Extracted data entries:
_____

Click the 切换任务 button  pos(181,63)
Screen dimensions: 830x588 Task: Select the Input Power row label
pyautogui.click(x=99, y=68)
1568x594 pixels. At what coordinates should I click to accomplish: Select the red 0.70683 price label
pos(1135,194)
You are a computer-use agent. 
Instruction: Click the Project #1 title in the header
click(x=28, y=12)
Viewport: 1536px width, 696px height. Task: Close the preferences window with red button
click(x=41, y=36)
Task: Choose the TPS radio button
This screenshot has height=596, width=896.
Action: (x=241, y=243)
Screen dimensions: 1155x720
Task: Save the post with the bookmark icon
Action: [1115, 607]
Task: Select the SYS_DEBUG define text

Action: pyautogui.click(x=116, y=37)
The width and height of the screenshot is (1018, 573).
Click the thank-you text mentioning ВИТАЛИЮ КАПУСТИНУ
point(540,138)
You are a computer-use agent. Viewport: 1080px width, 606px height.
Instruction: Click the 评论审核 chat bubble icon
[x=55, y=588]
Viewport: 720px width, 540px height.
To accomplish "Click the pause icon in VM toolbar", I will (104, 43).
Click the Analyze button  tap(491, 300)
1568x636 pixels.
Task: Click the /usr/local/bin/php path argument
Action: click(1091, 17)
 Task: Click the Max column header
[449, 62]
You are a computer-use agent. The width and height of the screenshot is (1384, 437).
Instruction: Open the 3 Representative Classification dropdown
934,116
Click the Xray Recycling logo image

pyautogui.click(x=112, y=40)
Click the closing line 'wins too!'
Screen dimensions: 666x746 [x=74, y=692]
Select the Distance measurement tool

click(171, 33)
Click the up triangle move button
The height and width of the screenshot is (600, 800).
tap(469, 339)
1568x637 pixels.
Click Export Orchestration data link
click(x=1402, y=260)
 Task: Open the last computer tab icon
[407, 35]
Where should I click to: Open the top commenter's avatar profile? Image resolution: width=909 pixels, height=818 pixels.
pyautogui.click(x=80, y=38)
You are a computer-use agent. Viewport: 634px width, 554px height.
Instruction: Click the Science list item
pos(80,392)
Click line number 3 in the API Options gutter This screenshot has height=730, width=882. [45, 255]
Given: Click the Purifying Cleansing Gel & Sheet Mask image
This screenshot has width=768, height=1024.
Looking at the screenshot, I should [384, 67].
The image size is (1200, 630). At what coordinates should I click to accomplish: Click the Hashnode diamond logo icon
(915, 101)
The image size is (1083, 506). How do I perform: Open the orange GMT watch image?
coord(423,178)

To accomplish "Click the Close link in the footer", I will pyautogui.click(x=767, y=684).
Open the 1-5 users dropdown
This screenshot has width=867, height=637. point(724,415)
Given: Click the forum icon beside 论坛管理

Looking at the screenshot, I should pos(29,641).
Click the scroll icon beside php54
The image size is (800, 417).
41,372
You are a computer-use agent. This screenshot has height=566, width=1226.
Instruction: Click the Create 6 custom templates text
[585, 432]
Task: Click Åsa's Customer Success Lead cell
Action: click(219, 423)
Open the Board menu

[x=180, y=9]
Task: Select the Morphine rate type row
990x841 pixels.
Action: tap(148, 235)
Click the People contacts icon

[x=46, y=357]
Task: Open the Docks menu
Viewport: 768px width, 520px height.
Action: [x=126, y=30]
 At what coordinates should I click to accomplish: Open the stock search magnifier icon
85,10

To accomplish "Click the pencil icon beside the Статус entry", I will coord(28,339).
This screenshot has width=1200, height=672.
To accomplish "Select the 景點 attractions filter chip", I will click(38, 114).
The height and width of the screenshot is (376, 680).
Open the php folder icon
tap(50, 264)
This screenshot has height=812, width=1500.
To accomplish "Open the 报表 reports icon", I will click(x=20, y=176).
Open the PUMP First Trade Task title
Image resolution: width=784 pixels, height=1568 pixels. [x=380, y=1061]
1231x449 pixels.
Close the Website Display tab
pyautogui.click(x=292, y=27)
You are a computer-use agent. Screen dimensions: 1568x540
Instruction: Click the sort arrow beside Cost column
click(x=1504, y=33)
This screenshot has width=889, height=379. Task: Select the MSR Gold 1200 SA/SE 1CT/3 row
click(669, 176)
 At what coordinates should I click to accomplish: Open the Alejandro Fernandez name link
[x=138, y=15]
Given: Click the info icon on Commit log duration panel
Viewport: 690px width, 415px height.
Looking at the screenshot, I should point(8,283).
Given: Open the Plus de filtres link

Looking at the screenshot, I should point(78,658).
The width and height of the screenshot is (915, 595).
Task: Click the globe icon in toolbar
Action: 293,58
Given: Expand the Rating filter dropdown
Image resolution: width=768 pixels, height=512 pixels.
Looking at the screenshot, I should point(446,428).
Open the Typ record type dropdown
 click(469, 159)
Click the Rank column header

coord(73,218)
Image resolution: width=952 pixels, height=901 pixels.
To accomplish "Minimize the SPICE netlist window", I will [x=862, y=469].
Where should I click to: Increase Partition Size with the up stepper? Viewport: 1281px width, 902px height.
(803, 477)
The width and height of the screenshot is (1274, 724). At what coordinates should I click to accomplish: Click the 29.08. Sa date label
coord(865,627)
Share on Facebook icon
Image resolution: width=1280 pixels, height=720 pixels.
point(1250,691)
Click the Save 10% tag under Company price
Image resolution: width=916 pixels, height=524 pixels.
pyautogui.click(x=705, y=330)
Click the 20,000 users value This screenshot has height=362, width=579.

_____

Look through the records and gather each line with the word "agent".

You are a computer-use agent. 
You are a computer-use agent. Viewport: 1080px width, 606px height.
You are a computer-use agent. The width and height of the screenshot is (1384, 437).
You are a computer-use agent. Viewport: 634px width, 554px height.
You are a computer-use agent. This screenshot has height=566, width=1226.
You are a computer-use agent. Screen dimensions: 1568x540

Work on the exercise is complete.